§ **WHAT YOU NEED TO DO**
Within the data below, copy each line where the string "Recent" is found.

§ **DATASET RECORDS**
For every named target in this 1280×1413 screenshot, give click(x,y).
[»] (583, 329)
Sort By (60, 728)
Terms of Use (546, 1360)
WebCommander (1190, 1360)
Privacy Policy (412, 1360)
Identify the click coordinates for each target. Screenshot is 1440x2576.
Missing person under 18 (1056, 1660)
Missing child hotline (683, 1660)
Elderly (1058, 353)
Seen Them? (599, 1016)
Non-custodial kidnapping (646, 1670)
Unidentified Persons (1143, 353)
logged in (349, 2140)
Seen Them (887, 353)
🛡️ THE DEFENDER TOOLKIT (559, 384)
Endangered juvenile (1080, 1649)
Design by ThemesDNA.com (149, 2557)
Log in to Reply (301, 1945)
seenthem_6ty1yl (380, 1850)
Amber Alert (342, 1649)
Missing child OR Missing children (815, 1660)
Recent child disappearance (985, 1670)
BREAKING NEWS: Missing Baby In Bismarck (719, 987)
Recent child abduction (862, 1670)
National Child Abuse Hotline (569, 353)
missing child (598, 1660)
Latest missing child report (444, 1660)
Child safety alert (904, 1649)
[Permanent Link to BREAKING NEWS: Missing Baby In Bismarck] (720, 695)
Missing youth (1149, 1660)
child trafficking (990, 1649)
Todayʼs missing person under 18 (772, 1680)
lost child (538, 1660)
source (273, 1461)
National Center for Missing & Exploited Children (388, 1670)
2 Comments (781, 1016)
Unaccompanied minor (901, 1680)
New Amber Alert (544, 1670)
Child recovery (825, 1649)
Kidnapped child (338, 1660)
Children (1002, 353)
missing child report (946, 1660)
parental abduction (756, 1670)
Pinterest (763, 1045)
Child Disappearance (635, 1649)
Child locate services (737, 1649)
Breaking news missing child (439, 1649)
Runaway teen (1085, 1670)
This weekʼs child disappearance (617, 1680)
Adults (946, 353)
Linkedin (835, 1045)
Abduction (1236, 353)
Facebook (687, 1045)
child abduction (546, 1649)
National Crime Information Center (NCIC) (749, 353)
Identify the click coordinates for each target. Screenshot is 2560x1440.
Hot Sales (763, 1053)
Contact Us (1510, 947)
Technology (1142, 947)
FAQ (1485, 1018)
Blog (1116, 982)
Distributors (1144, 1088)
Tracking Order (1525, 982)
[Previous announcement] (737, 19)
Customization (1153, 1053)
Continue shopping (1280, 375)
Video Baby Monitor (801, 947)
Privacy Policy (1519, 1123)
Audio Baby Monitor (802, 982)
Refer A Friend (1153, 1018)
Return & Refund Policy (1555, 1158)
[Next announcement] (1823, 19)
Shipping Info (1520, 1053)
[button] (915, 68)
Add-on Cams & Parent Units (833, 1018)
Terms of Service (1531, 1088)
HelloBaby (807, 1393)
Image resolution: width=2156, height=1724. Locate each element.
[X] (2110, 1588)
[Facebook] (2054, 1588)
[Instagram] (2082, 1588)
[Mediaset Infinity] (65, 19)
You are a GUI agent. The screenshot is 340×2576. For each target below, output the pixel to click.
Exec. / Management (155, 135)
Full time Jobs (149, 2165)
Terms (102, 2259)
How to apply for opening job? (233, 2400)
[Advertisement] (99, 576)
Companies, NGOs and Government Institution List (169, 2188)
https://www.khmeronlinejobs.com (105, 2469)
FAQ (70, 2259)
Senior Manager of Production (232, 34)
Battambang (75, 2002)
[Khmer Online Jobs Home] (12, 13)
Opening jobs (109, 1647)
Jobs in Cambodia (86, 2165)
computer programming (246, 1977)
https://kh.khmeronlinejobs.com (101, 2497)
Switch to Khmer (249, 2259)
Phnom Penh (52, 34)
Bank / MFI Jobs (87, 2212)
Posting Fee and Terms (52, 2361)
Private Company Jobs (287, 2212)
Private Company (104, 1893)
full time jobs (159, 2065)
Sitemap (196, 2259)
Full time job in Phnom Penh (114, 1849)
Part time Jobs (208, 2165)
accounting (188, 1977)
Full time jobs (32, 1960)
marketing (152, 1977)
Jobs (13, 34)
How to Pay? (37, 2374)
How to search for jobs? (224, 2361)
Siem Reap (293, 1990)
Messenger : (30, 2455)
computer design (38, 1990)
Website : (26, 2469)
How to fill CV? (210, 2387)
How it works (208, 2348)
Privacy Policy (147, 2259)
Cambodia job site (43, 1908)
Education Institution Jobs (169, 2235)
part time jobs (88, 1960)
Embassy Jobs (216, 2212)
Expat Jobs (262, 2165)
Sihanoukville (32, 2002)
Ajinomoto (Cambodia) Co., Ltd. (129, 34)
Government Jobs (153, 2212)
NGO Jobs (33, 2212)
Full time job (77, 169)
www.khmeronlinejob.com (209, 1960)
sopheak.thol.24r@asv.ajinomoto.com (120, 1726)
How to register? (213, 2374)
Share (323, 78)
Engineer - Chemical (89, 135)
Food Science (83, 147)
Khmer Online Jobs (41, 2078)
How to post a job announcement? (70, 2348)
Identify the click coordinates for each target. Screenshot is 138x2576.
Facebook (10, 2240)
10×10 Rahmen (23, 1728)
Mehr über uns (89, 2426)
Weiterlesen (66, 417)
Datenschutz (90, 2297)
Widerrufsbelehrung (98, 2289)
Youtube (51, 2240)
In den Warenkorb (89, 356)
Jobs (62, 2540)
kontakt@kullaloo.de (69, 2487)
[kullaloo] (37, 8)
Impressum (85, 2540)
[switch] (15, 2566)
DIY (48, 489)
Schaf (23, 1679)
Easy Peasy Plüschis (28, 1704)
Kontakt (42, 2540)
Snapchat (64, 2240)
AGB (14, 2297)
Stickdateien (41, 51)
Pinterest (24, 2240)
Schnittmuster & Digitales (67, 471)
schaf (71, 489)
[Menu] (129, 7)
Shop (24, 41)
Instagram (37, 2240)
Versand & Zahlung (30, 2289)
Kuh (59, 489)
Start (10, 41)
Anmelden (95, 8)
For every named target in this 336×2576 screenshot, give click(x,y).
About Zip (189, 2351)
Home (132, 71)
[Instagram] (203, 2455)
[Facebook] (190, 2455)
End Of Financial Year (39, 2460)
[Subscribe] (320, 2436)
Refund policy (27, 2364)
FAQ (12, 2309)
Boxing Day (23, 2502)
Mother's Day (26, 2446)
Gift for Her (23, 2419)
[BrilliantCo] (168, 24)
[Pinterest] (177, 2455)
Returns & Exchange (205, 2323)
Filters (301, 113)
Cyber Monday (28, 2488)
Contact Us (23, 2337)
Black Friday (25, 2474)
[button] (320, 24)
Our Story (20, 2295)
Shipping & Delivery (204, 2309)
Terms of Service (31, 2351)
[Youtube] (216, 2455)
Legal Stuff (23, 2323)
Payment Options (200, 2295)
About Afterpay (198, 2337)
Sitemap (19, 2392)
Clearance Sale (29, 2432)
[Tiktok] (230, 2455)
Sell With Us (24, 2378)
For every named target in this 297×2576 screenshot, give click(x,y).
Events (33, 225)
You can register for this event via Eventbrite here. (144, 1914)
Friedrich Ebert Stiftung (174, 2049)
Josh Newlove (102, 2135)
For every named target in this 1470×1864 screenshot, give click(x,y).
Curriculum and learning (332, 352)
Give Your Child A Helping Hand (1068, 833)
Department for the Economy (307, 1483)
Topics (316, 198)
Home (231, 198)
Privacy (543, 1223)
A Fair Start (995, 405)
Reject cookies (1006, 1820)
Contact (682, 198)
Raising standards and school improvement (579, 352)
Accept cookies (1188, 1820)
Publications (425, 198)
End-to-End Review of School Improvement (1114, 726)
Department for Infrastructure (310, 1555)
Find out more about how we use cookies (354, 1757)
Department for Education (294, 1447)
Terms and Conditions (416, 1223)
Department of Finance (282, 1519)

§ **REPLY TO THE TASK**
Recent child disappearance (985, 1670)
Recent child abduction (862, 1670)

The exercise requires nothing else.